== TASK REQUIREMENTS ==
Below are some records; return all of them exactly as they are.

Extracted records
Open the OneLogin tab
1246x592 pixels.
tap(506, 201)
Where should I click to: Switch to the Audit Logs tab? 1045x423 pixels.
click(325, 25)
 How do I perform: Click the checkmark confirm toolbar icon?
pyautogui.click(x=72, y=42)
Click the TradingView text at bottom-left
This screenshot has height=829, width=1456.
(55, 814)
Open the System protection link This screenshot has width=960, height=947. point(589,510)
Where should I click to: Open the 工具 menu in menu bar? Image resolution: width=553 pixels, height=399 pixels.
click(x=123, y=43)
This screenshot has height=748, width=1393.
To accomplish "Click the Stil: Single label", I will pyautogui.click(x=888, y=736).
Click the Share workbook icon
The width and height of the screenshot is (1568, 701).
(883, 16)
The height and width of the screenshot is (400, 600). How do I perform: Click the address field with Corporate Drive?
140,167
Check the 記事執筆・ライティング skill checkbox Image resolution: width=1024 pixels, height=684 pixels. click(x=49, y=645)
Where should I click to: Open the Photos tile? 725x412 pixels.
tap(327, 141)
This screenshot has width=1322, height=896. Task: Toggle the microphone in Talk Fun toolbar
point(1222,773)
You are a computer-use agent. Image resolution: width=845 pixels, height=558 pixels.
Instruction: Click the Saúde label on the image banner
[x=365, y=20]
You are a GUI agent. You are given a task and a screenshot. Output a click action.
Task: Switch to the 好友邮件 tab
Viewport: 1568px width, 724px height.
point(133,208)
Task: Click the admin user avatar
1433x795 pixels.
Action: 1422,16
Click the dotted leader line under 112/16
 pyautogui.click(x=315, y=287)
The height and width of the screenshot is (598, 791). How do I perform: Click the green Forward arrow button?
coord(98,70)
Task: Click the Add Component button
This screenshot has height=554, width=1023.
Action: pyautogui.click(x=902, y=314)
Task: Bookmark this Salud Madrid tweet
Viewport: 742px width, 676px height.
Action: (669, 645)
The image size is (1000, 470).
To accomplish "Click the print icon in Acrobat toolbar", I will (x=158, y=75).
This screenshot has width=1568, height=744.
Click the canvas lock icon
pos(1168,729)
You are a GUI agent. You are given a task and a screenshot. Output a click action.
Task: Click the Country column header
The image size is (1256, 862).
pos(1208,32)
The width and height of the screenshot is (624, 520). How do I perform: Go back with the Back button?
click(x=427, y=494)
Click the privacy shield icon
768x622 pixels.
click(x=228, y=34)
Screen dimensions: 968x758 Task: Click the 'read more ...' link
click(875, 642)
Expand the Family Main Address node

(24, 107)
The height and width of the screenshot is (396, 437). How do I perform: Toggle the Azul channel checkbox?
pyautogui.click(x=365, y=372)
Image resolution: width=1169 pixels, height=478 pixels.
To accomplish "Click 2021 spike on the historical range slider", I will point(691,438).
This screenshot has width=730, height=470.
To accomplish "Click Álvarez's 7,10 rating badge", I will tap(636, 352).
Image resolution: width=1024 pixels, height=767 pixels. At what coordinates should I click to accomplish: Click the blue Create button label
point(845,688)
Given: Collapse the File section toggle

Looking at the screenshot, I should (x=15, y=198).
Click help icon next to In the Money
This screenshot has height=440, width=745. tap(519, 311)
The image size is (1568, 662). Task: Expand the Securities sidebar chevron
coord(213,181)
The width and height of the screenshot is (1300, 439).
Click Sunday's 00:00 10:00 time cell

== EXERCISE SOLUTION ==
Open the OneLogin tab
1246x592 pixels.
tap(506, 201)
Where should I click to: Switch to the Audit Logs tab? 1045x423 pixels.
click(325, 25)
 How do I perform: Click the checkmark confirm toolbar icon?
pyautogui.click(x=72, y=42)
Click the TradingView text at bottom-left
This screenshot has height=829, width=1456.
(55, 814)
Open the System protection link This screenshot has width=960, height=947. point(589,510)
Where should I click to: Open the 工具 menu in menu bar? Image resolution: width=553 pixels, height=399 pixels.
click(x=123, y=43)
This screenshot has height=748, width=1393.
To accomplish "Click the Stil: Single label", I will pyautogui.click(x=888, y=736).
Click the Share workbook icon
The width and height of the screenshot is (1568, 701).
(883, 16)
The height and width of the screenshot is (400, 600). How do I perform: Click the address field with Corporate Drive?
140,167
Check the 記事執筆・ライティング skill checkbox Image resolution: width=1024 pixels, height=684 pixels. click(x=49, y=645)
Where should I click to: Open the Photos tile? 725x412 pixels.
tap(327, 141)
This screenshot has width=1322, height=896. Task: Toggle the microphone in Talk Fun toolbar
point(1222,773)
You are a computer-use agent. Image resolution: width=845 pixels, height=558 pixels.
Instruction: Click the Saúde label on the image banner
[x=365, y=20]
You are a GUI agent. You are given a task and a screenshot. Output a click action.
Task: Switch to the 好友邮件 tab
Viewport: 1568px width, 724px height.
point(133,208)
Task: Click the admin user avatar
1433x795 pixels.
Action: 1422,16
Click the dotted leader line under 112/16
 pyautogui.click(x=315, y=287)
The height and width of the screenshot is (598, 791). How do I perform: Click the green Forward arrow button?
coord(98,70)
Task: Click the Add Component button
This screenshot has height=554, width=1023.
Action: pyautogui.click(x=902, y=314)
Task: Bookmark this Salud Madrid tweet
Viewport: 742px width, 676px height.
Action: (669, 645)
The image size is (1000, 470).
To accomplish "Click the print icon in Acrobat toolbar", I will (x=158, y=75).
This screenshot has width=1568, height=744.
Click the canvas lock icon
pos(1168,729)
You are a GUI agent. You are given a task and a screenshot. Output a click action.
Task: Click the Country column header
The image size is (1256, 862).
pos(1208,32)
The width and height of the screenshot is (624, 520). How do I perform: Go back with the Back button?
click(x=427, y=494)
Click the privacy shield icon
768x622 pixels.
click(x=228, y=34)
Screen dimensions: 968x758 Task: Click the 'read more ...' link
click(875, 642)
Expand the Family Main Address node

(24, 107)
The height and width of the screenshot is (396, 437). How do I perform: Toggle the Azul channel checkbox?
pyautogui.click(x=365, y=372)
Image resolution: width=1169 pixels, height=478 pixels.
To accomplish "Click 2021 spike on the historical range slider", I will point(691,438).
This screenshot has width=730, height=470.
To accomplish "Click Álvarez's 7,10 rating badge", I will tap(636, 352).
Image resolution: width=1024 pixels, height=767 pixels. At what coordinates should I click to accomplish: Click the blue Create button label
point(845,688)
Given: Collapse the File section toggle

Looking at the screenshot, I should (x=15, y=198).
Click help icon next to In the Money
This screenshot has height=440, width=745. tap(519, 311)
The image size is (1568, 662). Task: Expand the Securities sidebar chevron
coord(213,181)
The width and height of the screenshot is (1300, 439).
Click Sunday's 00:00 10:00 time cell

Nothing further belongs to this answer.